SUPPLIED PASSAGE:

----------

EduStudio

In EduStudio, we view the dataset as three statuses: rawdata, middata, cachedata.

inconsistent rawdata: the original data format provided by the dataset publisher.
standardized middata: the standardized middle data format defined by EduStudio.
model-friendly cachedata: the data format that is convenient for model usage.

Dataset Folder Format Example

All datasets are required to store in a unified folder. The example below illustrated the FrcSub dataset folder format.

data/
├── FrcSub
│   ├── cachedata
│   │   ├── FrcSub_five_fold
│   │   │   ├── datatpl_cfg.json
│   │   │   ├── df_exer.pkl
│   │   │   ├── df_stu.pkl
│   │   │   ├── dict_test_folds.pkl
│   │   │   ├── dict_train_folds.pkl
│   │   │   ├── dict_valid_folds.pkl
│   │   │   └── final_kwargs.pkl
│   │   └── FrcSub_one_fold
│   │       ├── datatpl_cfg.json
│   │       ├── df_exer.pkl
│   │       ├── df_stu.pkl
│   │       ├── dict_test_folds.pkl
│   │       ├── dict_train_folds.pkl
│   │       ├── dict_valid_folds.pkl
│   │       └── final_kwargs.pkl
│   ├── middata
│   │   ├── FrcSub.exer.csv
│   │   └── FrcSub.inter.csv
│   └── rawdata
│       ├── data.txt
│       ├── problemdesc.txt
│       ├── qnames.txt
│       └── q.txt

Dataset Stage protocol

The rawdata folder stores raw data files. For different datasets, they have different raw data file format.

The middata folder stores middle data files. For existing datasets, we provide the atomic operation inheriting the protocol class BaseRaw2Mid, which process raw data to middle data. The middle is required in atomic file protocol.

With the middata of following atomic file protocol, we can implement some other atomic operations inheriting the protocol class BaseMid2Cache to build cachedata from middata.

Example：Atomic Operation Sequence of Data Processing

R2M_FrcSub: process the Frcsub dataset from rawdata to midata
M2C_FilterRecords4CD：Filter students or exercises whose number of interaction records is less than a threshold
M2C_ReMapId: ReMap feature Id
M2C_RandomDataSplit4CD: Split Datasets
M2C_GenQMat: Generate Q-matrix

----------

DATA RECORDS:
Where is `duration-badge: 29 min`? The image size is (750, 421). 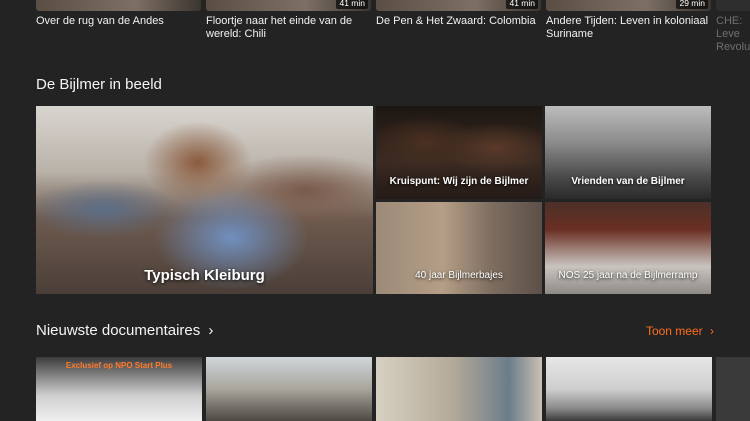 duration-badge: 29 min is located at coordinates (692, 4).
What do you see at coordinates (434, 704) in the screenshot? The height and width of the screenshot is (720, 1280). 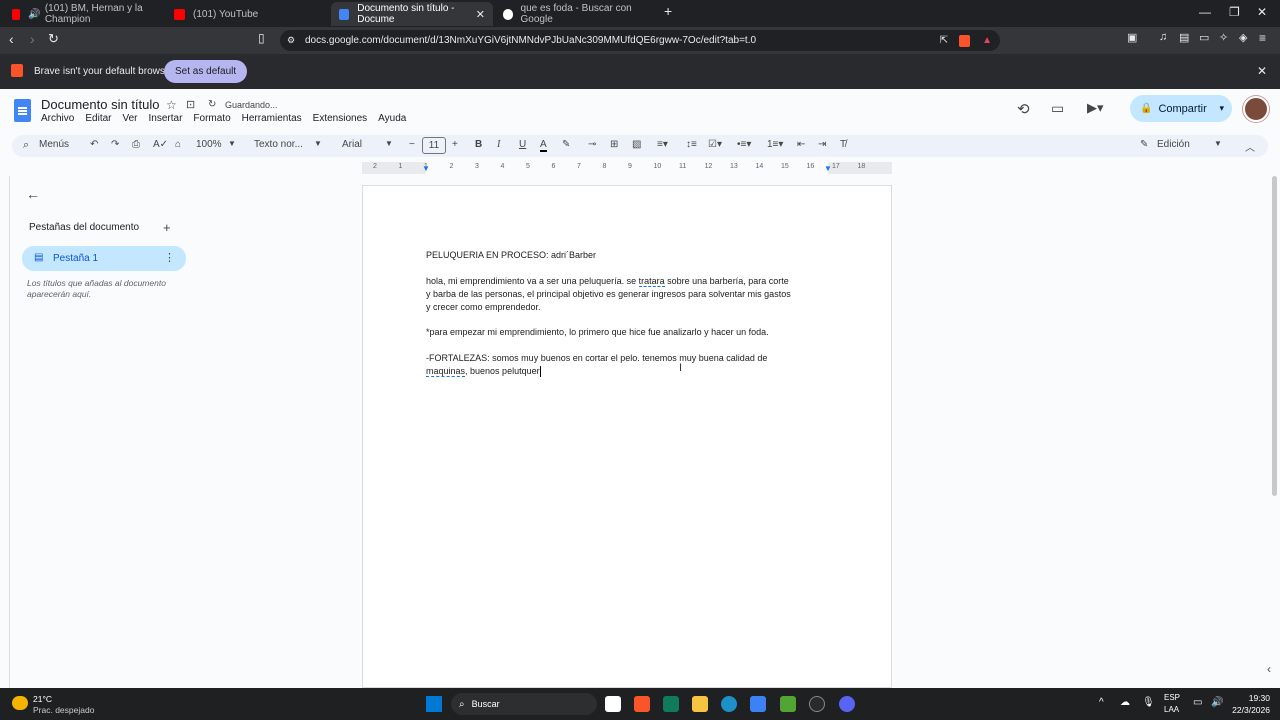 I see `windows-start-icon` at bounding box center [434, 704].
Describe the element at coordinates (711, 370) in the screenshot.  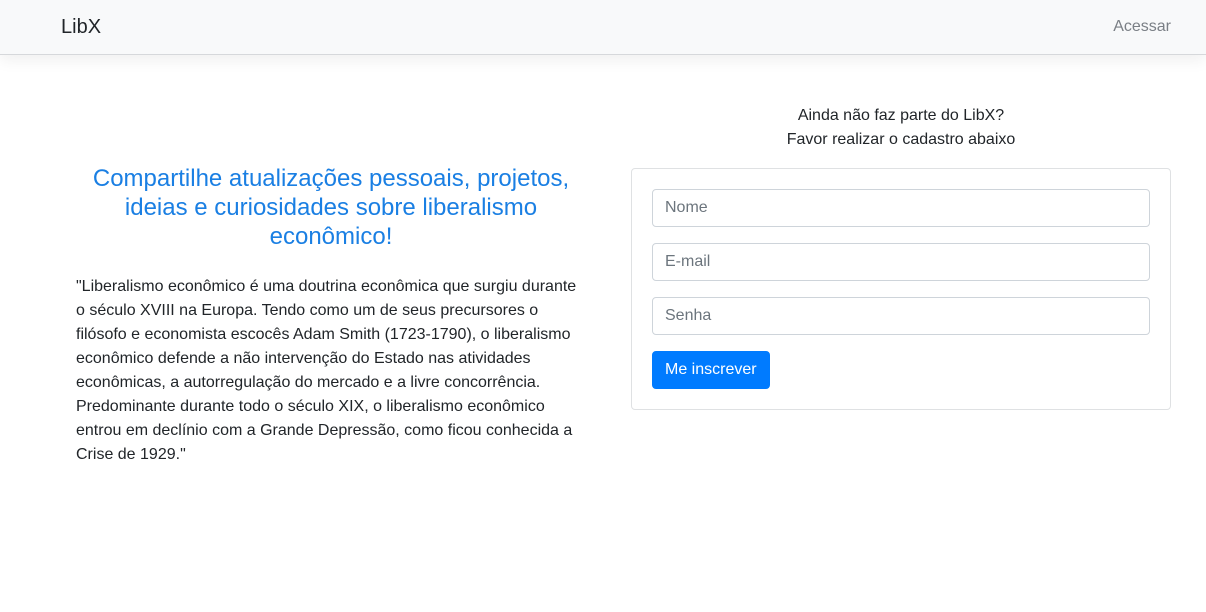
I see `signup-submit-button: Me inscrever` at that location.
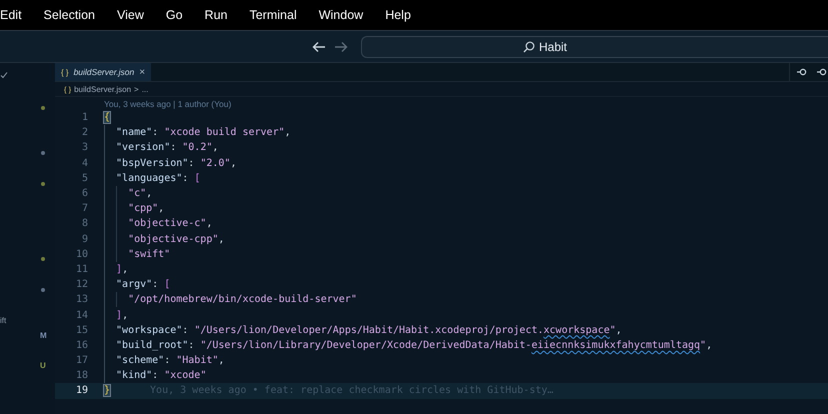  Describe the element at coordinates (104, 72) in the screenshot. I see `editor-tab: { } buildServer.json ×` at that location.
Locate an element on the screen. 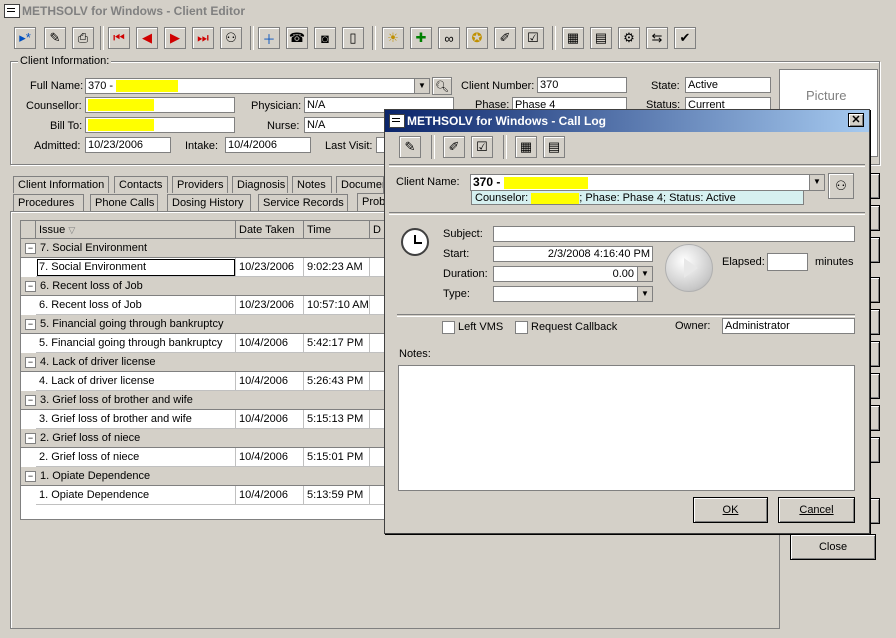 This screenshot has height=638, width=896. time-cell: 5:15:01 PM is located at coordinates (337, 458).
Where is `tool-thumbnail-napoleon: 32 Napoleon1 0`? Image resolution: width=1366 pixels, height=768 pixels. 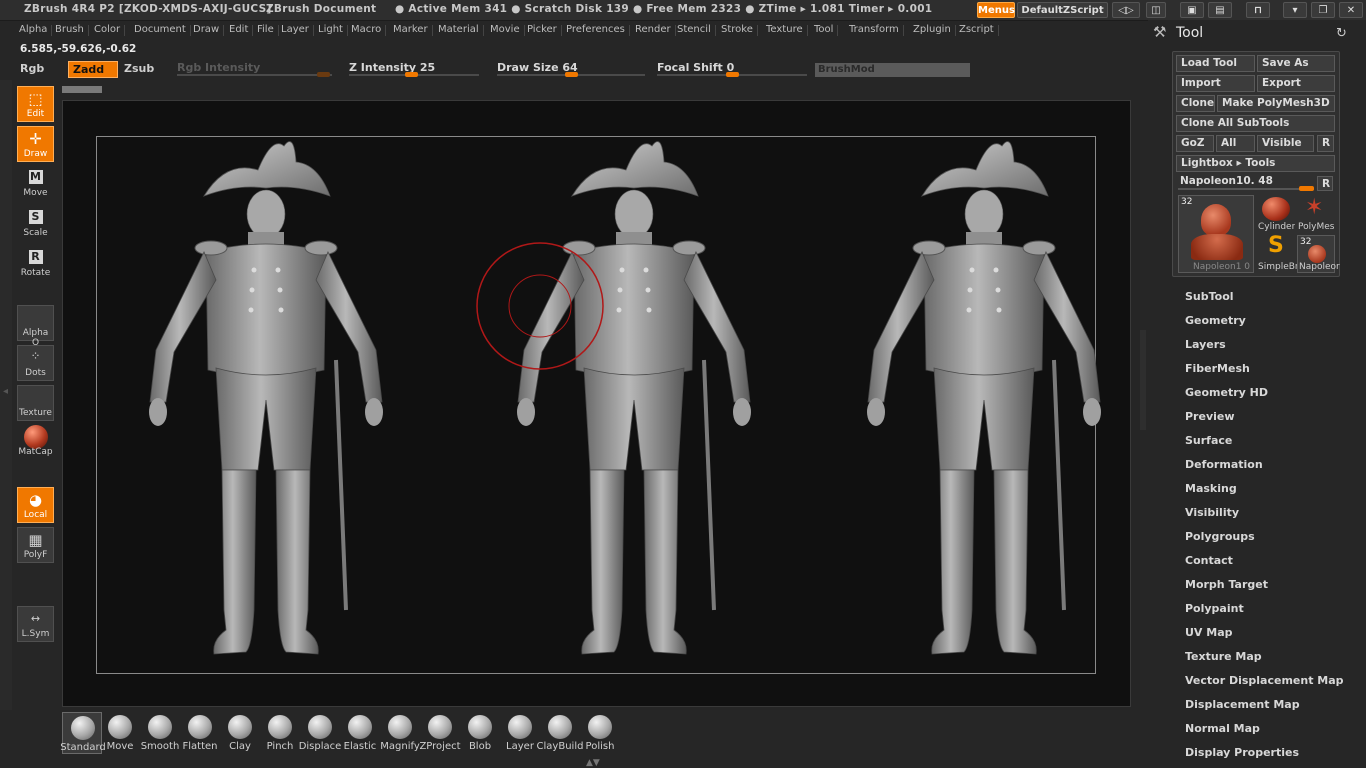
tool-thumbnail-napoleon: 32 Napoleon1 0 is located at coordinates (1216, 234).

----------

ABOUT THIS EXERCISE: Copy the EduStudio dataset text from "In EduStudio, we" to "dataset folder format.", swapping "three statuses" for "three stages".

SOLVED PROBLEM:
In EduStudio, we view the dataset as three stages: rawdata, middata, cachedata.

inconsistent rawdata: the original data format provided by the dataset publisher.
standardized middata: the standardized middle data format defined by EduStudio.
model-friendly cachedata: the data format that is convenient for model usage.

Dataset Folder Format Example

All datasets are required to store in a unified folder. The example below illustrated the FrcSub dataset folder format.